WORK TASK:
If a line of the records holds the word "Sort", copy it out.

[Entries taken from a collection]

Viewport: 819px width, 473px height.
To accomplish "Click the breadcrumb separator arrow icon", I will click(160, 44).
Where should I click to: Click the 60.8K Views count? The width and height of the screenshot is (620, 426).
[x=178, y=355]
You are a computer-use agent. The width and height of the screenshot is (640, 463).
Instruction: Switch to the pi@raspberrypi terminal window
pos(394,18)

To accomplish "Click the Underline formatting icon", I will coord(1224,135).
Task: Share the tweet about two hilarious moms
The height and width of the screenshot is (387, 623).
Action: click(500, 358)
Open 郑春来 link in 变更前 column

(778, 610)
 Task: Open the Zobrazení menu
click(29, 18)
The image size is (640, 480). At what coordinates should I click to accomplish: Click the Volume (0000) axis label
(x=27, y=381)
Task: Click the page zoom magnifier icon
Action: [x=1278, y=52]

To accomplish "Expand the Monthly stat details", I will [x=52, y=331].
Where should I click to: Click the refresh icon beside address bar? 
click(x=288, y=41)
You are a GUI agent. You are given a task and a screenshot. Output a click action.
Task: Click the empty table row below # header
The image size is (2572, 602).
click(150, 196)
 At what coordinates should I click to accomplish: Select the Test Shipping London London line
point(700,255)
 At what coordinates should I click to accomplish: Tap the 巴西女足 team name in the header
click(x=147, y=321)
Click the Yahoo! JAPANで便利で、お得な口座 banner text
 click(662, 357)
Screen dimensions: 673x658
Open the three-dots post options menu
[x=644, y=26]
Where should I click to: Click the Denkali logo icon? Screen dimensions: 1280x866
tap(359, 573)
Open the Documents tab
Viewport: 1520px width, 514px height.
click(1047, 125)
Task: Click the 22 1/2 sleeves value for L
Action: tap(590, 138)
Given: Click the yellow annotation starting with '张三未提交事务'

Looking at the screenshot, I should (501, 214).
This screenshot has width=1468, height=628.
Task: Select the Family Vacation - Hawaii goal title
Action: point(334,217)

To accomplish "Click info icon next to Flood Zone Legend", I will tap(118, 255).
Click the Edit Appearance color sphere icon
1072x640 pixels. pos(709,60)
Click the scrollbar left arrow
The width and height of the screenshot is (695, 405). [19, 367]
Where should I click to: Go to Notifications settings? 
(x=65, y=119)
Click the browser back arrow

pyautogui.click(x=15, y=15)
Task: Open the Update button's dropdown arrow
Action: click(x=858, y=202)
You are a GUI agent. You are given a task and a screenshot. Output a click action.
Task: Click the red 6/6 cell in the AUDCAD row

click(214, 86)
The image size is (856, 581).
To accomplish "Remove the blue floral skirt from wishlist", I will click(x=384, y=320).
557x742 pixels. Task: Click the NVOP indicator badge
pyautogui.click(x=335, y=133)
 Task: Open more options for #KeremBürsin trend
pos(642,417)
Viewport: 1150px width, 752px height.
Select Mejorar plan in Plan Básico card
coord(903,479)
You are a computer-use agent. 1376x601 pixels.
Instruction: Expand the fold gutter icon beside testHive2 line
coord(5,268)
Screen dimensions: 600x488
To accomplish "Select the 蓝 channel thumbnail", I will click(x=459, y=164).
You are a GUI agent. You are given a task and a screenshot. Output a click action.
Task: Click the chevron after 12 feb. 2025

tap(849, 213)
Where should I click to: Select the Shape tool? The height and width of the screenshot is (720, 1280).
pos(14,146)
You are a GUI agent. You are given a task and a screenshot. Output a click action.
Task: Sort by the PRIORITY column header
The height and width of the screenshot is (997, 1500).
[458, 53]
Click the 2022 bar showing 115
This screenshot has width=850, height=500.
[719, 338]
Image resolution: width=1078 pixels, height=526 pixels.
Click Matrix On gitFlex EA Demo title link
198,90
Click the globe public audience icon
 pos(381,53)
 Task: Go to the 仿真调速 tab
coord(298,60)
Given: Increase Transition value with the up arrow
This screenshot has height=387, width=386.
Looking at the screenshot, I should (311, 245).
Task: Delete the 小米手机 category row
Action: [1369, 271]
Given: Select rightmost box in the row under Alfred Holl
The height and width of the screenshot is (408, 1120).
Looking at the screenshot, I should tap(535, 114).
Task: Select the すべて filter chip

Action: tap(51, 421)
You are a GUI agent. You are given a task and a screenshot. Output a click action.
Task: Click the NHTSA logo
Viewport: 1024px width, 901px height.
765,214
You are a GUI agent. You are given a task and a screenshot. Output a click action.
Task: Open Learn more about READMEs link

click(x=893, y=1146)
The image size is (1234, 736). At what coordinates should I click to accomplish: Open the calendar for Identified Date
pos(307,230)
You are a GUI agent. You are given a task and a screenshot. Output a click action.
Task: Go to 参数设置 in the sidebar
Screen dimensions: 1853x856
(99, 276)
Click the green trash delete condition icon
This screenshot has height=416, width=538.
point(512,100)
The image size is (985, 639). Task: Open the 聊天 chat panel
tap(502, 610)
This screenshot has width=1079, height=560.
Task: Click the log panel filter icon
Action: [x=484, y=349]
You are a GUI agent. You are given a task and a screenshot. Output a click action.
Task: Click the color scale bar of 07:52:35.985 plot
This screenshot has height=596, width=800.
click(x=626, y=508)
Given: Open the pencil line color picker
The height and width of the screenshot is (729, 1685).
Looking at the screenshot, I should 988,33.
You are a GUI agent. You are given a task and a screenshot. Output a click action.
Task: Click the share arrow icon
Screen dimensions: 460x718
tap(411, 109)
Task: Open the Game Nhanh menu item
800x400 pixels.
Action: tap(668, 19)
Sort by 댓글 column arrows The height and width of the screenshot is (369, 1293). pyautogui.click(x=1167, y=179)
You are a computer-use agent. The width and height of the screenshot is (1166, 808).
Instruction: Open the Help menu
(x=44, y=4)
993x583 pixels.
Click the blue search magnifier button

WRITTEN RESPONSE:
Task: Sort by the PRIORITY column header
Sort by 댓글 column arrows The height and width of the screenshot is (369, 1293). pyautogui.click(x=1167, y=179)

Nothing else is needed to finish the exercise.